REQUIRED WORK:
1. Write out the stretch of the BioLife Solutions earnings article from "What happened" through "on higher-margin assets." word for word.
2. According to the BioLife Solutions earnings article, how much second-quarter revenue did the company report?
(SELECTED EXCERPT begins)
What happened

Shares of BioLife Solutions (BLFS 3.97%) were down by more than 27% as of 1:15 p.m. on Wednesday after the healthcare company posted its second-quarter earnings report. The stock is down more than 28% this year.

So what

BioLife makes bio preservation tools for cells and tissues for the gene therapy market. Along with its second-quarter earnings report, it said it plans to divest itself of its Stirling Ultracold and CBS freezer assets by the end of 2023, allowing it to focus on higher-margin assets.

In the report, it said it had $39.5 million in revenue, down 3% year over year. It also said it had a net loss of $10.3 million, or $0.23 per share, compared to a loss of $76.6 million, or $1.72 per share, in the same period a year ago.

"While near-term results are disappointing, we remain confident in the mid- and long-term growth potential for BioLife and our ability to generate cash flows from operations post our freezer divestitures," chief financial officer Troy Wichterman said.

What really drove the stock down was BioLife's guidance. Management now expects yearly revenue to be between $144 million and $158 million, meaning a drop of between 2% and 11% over 2022.

Now what

The company operates in three platforms: cell processing, freezers and thaw systems, and storage and storage services. All three saw declines in guidance, but the biggest drop is expected to be in freezers and thaw systems, with the company predicting between $53 million and $56 million in revenue this year, down 16% to 21%.

That explains why the company is divesting itself of its freezer assets, with the demand for COVID vaccine cold storage declining. While BioLife has been able to grow annual revenue, it hasn't been consistently profitable.
(SELECTED EXCERPT ends)
(RAW DATA begins)
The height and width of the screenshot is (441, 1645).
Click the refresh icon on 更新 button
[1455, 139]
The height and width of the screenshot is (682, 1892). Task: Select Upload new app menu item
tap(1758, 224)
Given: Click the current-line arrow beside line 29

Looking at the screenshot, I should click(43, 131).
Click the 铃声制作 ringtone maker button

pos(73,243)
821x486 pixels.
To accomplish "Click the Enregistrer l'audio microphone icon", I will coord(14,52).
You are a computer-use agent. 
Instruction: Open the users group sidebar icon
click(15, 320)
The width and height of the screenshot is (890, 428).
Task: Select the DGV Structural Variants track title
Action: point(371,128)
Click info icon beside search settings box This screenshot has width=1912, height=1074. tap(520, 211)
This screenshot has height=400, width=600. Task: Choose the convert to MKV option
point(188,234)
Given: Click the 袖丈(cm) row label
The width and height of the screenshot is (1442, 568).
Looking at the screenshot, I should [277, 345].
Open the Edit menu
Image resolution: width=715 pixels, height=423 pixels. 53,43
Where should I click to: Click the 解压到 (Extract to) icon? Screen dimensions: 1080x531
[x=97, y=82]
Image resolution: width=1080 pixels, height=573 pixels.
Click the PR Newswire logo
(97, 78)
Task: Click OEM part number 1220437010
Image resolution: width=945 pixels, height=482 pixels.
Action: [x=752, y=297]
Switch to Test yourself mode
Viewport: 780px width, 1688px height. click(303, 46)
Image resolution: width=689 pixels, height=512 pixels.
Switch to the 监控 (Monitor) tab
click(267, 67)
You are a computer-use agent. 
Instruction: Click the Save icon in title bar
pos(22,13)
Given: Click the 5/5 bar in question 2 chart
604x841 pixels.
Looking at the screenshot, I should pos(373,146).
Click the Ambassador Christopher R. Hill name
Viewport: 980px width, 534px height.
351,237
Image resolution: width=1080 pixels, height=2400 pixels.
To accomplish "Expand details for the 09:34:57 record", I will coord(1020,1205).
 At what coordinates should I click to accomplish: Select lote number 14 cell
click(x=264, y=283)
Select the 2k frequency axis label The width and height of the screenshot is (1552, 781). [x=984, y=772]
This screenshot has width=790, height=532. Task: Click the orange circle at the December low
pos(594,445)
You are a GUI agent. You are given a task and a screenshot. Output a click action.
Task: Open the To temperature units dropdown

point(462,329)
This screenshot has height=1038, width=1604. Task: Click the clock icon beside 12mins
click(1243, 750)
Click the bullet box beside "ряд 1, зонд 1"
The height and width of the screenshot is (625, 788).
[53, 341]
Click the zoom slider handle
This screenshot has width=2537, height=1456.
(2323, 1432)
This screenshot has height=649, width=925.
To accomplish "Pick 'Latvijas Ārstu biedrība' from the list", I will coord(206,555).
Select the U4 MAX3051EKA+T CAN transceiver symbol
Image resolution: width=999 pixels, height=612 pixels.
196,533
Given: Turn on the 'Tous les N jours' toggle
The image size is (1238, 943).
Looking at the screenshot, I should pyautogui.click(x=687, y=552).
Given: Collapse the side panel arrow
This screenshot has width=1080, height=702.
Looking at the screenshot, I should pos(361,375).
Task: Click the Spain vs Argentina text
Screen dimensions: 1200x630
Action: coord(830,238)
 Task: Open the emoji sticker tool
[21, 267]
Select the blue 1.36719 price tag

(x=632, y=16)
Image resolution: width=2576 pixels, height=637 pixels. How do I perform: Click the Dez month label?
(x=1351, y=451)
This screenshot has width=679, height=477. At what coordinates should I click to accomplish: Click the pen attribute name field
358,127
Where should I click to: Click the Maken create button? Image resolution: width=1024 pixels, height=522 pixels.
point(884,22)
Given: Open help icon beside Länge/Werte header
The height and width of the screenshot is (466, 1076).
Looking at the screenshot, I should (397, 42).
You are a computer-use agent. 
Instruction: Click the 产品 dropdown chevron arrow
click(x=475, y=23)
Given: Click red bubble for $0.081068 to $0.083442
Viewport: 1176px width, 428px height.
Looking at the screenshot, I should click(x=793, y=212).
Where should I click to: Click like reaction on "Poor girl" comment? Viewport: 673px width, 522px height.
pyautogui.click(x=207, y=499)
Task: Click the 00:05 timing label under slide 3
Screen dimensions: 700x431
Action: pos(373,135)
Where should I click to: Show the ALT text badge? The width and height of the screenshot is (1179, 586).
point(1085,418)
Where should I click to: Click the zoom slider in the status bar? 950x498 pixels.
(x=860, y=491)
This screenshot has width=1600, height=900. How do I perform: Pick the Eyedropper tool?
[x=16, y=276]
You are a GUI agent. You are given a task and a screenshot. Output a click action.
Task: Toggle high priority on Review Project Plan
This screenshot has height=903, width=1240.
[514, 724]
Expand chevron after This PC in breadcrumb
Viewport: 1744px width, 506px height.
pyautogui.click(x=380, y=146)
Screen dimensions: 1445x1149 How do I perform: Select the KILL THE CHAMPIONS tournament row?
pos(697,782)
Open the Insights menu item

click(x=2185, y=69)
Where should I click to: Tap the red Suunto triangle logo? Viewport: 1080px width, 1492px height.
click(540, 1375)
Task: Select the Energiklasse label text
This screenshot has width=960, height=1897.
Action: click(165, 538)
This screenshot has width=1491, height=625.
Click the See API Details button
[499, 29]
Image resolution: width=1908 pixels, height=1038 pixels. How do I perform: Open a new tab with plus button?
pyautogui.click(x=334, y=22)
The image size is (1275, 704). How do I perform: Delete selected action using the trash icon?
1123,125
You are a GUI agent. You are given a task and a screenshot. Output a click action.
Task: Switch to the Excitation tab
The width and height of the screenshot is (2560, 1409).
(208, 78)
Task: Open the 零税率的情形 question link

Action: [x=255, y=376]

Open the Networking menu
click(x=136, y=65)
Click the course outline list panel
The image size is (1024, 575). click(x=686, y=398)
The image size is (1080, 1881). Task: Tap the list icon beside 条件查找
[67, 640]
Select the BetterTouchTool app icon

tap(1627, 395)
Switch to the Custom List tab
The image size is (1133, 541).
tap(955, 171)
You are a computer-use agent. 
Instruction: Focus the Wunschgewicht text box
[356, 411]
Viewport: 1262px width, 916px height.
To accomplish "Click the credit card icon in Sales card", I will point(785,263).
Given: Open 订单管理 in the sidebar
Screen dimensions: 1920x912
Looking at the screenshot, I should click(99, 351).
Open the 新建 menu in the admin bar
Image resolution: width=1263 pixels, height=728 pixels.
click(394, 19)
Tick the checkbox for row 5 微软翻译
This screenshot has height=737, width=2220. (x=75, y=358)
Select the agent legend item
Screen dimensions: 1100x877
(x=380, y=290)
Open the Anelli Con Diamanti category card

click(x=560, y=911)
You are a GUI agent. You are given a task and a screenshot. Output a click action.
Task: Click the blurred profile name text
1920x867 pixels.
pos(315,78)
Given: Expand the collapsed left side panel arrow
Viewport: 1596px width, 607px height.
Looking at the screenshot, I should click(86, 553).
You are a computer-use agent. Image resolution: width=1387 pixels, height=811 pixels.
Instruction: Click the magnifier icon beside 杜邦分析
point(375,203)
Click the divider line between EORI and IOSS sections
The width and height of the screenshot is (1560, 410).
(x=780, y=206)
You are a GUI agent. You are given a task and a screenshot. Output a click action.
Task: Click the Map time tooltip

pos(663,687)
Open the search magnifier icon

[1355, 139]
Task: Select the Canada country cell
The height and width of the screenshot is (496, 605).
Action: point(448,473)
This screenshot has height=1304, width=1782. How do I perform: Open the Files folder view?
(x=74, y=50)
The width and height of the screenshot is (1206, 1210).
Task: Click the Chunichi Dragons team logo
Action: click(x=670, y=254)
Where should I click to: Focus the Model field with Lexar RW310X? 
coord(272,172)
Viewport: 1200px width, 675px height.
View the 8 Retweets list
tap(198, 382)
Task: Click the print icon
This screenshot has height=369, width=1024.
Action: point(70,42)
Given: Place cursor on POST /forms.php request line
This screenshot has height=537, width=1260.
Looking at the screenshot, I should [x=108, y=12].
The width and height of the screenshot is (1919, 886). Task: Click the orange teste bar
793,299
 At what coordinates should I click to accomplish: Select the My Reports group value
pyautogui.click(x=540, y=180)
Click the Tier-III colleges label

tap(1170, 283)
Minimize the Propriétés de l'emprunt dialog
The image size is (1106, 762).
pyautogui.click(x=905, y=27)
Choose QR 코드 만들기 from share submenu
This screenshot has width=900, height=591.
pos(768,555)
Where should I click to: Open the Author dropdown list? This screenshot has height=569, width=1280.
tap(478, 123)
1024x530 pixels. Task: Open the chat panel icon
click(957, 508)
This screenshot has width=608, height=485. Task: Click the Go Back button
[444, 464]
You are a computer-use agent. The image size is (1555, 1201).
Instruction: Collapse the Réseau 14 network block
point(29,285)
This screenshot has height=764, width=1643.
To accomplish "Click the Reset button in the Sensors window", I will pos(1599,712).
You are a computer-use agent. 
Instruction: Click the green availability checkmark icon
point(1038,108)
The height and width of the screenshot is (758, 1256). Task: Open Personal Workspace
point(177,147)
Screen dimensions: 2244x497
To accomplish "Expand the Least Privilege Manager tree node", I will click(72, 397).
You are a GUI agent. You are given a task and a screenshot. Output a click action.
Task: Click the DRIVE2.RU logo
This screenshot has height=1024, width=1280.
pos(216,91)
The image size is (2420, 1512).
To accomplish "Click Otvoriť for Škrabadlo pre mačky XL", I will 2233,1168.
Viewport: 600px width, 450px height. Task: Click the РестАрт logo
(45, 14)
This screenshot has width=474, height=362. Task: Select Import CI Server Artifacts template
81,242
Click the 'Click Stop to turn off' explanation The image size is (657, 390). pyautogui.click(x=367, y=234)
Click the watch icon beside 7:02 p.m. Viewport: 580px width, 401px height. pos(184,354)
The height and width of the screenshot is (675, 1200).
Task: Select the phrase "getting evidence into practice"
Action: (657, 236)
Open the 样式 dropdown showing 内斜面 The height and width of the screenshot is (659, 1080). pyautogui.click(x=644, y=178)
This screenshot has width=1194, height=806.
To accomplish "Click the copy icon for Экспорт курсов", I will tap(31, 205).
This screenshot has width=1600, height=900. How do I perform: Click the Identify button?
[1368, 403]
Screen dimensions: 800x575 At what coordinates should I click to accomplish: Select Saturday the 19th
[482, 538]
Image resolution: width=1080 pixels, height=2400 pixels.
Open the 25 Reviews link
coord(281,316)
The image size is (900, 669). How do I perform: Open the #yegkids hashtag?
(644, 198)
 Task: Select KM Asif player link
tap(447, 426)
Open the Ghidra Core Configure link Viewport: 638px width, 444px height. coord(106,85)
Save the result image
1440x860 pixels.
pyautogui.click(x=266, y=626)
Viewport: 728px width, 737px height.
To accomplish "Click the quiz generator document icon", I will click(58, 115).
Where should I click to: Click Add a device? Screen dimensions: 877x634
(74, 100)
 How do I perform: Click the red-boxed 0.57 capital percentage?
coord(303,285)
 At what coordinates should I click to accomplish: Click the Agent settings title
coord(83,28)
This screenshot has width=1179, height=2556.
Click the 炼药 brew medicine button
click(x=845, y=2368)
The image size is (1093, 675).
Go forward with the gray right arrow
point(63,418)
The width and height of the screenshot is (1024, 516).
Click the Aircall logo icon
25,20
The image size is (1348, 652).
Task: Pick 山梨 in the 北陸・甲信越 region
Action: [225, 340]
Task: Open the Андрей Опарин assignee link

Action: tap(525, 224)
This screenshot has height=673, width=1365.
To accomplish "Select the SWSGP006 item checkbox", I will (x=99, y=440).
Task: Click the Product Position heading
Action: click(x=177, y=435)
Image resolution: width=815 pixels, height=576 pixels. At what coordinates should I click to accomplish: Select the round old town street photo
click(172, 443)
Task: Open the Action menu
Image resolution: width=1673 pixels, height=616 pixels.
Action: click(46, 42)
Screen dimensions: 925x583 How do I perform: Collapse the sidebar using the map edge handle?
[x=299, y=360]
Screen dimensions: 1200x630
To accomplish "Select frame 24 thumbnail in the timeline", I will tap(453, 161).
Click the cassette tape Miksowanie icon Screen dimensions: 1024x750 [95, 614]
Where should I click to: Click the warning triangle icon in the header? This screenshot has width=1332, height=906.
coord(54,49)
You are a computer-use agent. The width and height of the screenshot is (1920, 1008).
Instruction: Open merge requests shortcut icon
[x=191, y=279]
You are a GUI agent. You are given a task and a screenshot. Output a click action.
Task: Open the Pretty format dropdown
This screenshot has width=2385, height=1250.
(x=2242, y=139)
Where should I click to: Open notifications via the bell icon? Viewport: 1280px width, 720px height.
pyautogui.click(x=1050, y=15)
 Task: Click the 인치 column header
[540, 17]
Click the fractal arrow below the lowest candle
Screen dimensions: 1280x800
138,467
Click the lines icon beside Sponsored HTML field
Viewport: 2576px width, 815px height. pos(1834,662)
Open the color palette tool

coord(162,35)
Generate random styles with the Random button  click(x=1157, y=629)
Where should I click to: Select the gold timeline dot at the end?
(RAW DATA ends)
SET OF ANSWERS:
1.
What happened

Shares of BioLife Solutions (BLFS 3.97%) were down by more than 27% as of 1:15 p.m. on Wednesday after the healthcare company posted its second-quarter earnings report. The stock is down more than 28% this year.

So what

BioLife makes bio preservation tools for cells and tissues for the gene therapy market. Along with its second-quarter earnings report, it said it plans to divest itself of its Stirling Ultracold and CBS freezer assets by the end of 2023, allowing it to focus on higher-margin assets.

2. $39.5 million